When is a determination issued? The Department is required to make a number of determinations that may affect an individual’s entitlement to benefits and/or the amount of benefits that are payable.
When the unemployed worker calls the Claim Center to file an initial claim for benefits, we looked at the wages paid in the base period, which generally is the first four, of the last five completed calendar quarters, prior to the date the claim was filed to see if there are enough wages to qualify.
In some cases, we might look at alternative time periods to determine if the individual had been paid enough wages to qualify for a benefit.
We mail a “monetary determination” to every claimant that explains the wages we have used to determine whether or not the individual has been paid enough to qualify for a benefit, and if the individual qualifies, how much the weekly benefit amount will be.
An individual can only receive benefits if they are unemployed through no fault of their own, regardless of whether the individual has been paid enough wages.
Quit: If the individual quit a job for reasons not related to something the employer did, he or she will be disqualified from receiving benefits until he or she goes back to work, earns six times his or her weekly benefit amount, and then becomes unemployed again, through no fault of their own.
Fired: If the individual has been fired for misconduct, he or she may be disqualified from receiving benefits for not more than 15 weeks, nor less than six weeks. If the individual was fired for “gross misconduct,” he or she will be disqualified from receiving benefits until he or she goes back to work, earns six times his or her weekly benefit amount, and then becomes unemployed again, through no fault of their own. In addition, wages earned from the “gross misconduct” employer cannot be used in the calculation of the individuals weekly benefit amount.
Separation Pay: Certain payments made following a separation may result in a reduction in the amount of benefits paid for one or more weeks. In order to maintain eligibility, the individual must be “able to work and be available for work,” conduct a work search if instructed, and accept an offer of suitable work, if one is made.
Fact-Finding Process: If there is a question about an individual’s eligibility, then a process called fact-finding must take place before benefits can be paid. During the fact-finding process, an adjudicator investigates the issues and makes a formal determination on eligibility. Issues may be established based on information provided at the time a claim is filed. They may also be established based on information provided by an employer.

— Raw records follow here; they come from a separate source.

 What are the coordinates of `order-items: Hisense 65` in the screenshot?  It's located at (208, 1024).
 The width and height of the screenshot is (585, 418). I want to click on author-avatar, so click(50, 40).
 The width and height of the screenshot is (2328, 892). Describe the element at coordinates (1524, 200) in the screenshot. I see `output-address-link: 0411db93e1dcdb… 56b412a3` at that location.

** Protect your rights –When you have been given a notice of a fact-finding hearing, or have received a request for additional information, always participate in the process. Claimants who falsify or misrepresent information will be liable to repay overpaid benefits. Employers who do not participate in the fact-finding process will remain liable for any improper payment of benefits on or after July 1, 2010.
Fact-finding hearings are conducted over the telephone. When you receive the notice in the mail, read it, and, if for some reason, you cannot be available on the day and time of the interview, you must follow the instructions provided on the notice.
Please keep in mind, there are limited reasons when rescheduling can be approved.